Blaze Bernstein — Photo: Instagram
Samuel Woodward, the 21-year-old accused of stabbing an openly gay former high school classmate to death earlier this year, will stand trial for murder.
Woodward has been charged with first-degree murder for allegedly stabbing Blaze Bernstein more than 20 times in the face and neck and disposing of his body in a shallow grave in a park in Lake Forest, Calif. in January.
He was also charged with hate crime enhancements, which could carry a stiffer penalty if convicted, for allegedly targeting his victim due to his sexual orientation.
He has since pled not guilty to the charges against him, reports The Associated Press.
While the motive for the killing remains unclear, prosecutors presented evidence during a preliminary hearing that Woodward appeared to have planned to pose as “gay curious” in order to attract gay men, only to later reveal his actions to be a prank.
“That’s what they deserve,” Woodward reportedly wrote, using an anti-gay slur.
Prosecutors claimed during the preliminary hearing that there was sufficient evidence to believe that Woodward could be tried for Bernstein’s murder.
Investigator Dylan Jantzen testified that Woodward said he wanted to curse at Bernstein and call the victim a slur for homosexual men.
Prosecutors also pointed to evidence showing that Woodward had hundreds of anti-gay, homophobic and neo-Nazi memes, photos and texts on his phone, and that he had associated with the violent neo-Nazi hate group Atomwaffen, regularly chatting online with members and even traveling to Texas to meet with some of them.
ProPublica previously reported on Woodward’s ties to the group and posted a photo of Woodward making a Nazi salute.
In addition to the email mentioning Woodward’s intention to “prank” gay men, he allegedly also wrote that he terrified gay men on the gay dating app Grindr by showing them photos of other gay men being killed. He said that one person replied that he was going to call the FBI.
Jantzen also testified that, two weeks prior to the slaying, next to an illustration of a bloody knife, Woodward wrote on Snapchat: “Texting is boring, but murder isn’t.”

# [Exercise data]
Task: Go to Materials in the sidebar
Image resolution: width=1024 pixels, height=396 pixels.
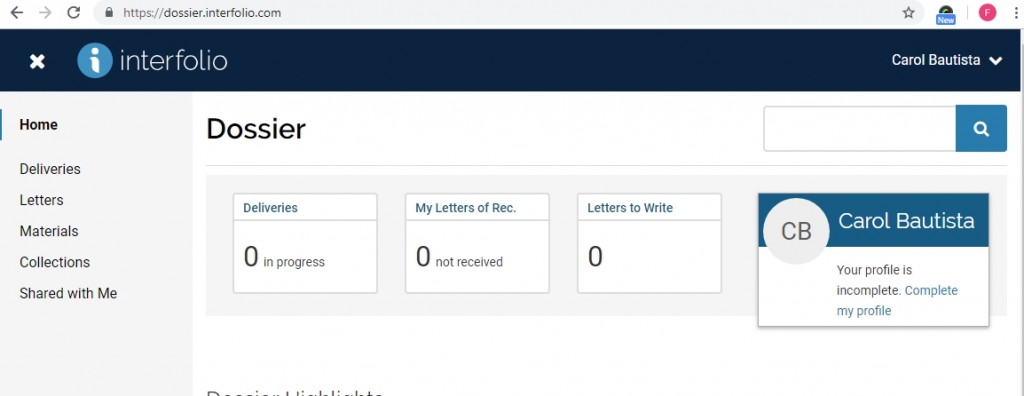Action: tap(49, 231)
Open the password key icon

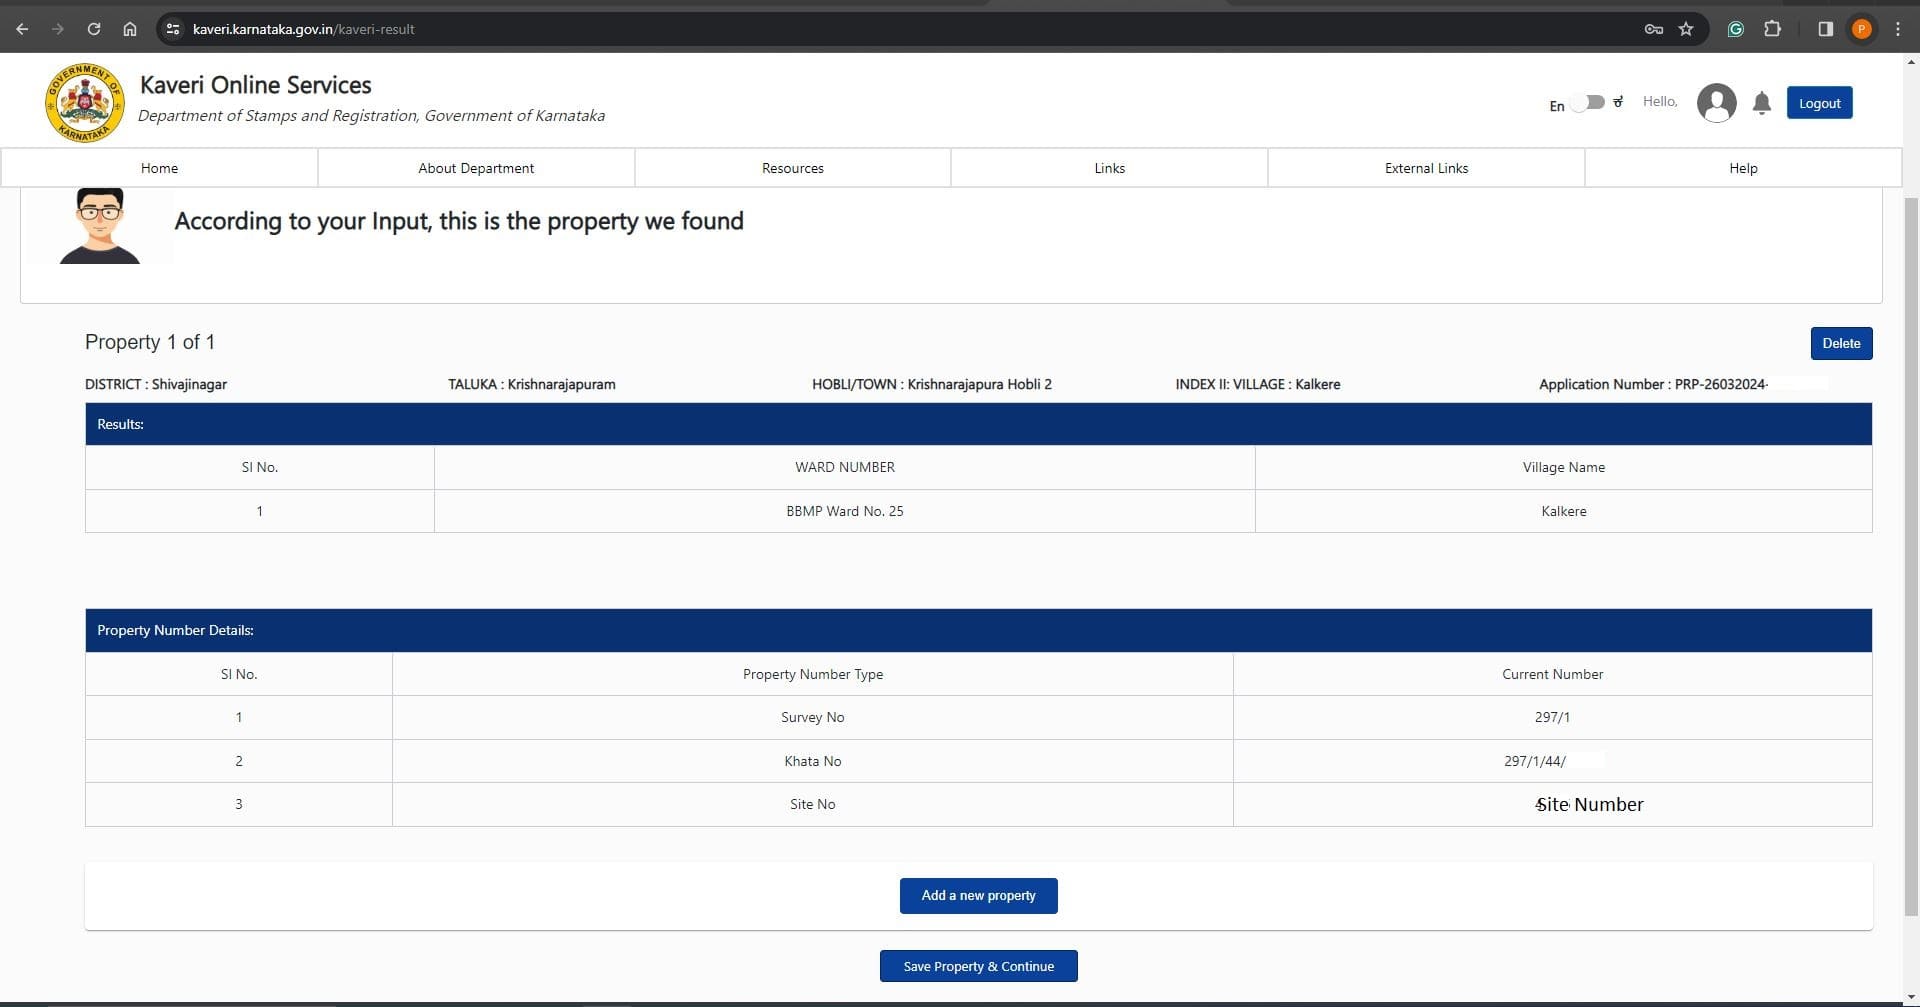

# [What you will do]
A – Reproduce word for word the part of the article about Samuel Woodward's murder trial from "He was also" up to and including "for homosexual men.".
B – Decide whether each statement agrees with the article about Samuel Woodward's murder trial, answering yes or no and quoting the deciding words: (i) Woodward has pleaded not guilty to the charges. (ii) Woodward's Snapchat message about murder was written a month before the slaying. (iii) ProPublica posted a photo of Woodward making a Nazi salute.

# [Responses for each task]
A –
He was also charged with hate crime enhancements, which could carry a stiffer penalty if convicted, for allegedly targeting his victim due to his sexual orientation.
He has since pled not guilty to the charges against him, reports The Associated Press.
While the motive for the killing remains unclear, prosecutors presented evidence during a preliminary hearing that Woodward appeared to have planned to pose as “gay curious” in order to attract gay men, only to later reveal his actions to be a prank.
“That’s what they deserve,” Woodward reportedly wrote, using an anti-gay slur.
Prosecutors claimed during the preliminary hearing that there was sufficient evidence to believe that Woodward could be tried for Bernstein’s murder.
Investigator Dylan Jantzen testified that Woodward said he wanted to curse at Bernstein and call the victim a slur for homosexual men.

B –
(i) Yes: "He has since pled not guilty to the charges against him"
(ii) No: "two weeks prior to the slaying"
(iii) Yes: "posted a photo of Woodward making a Nazi salute"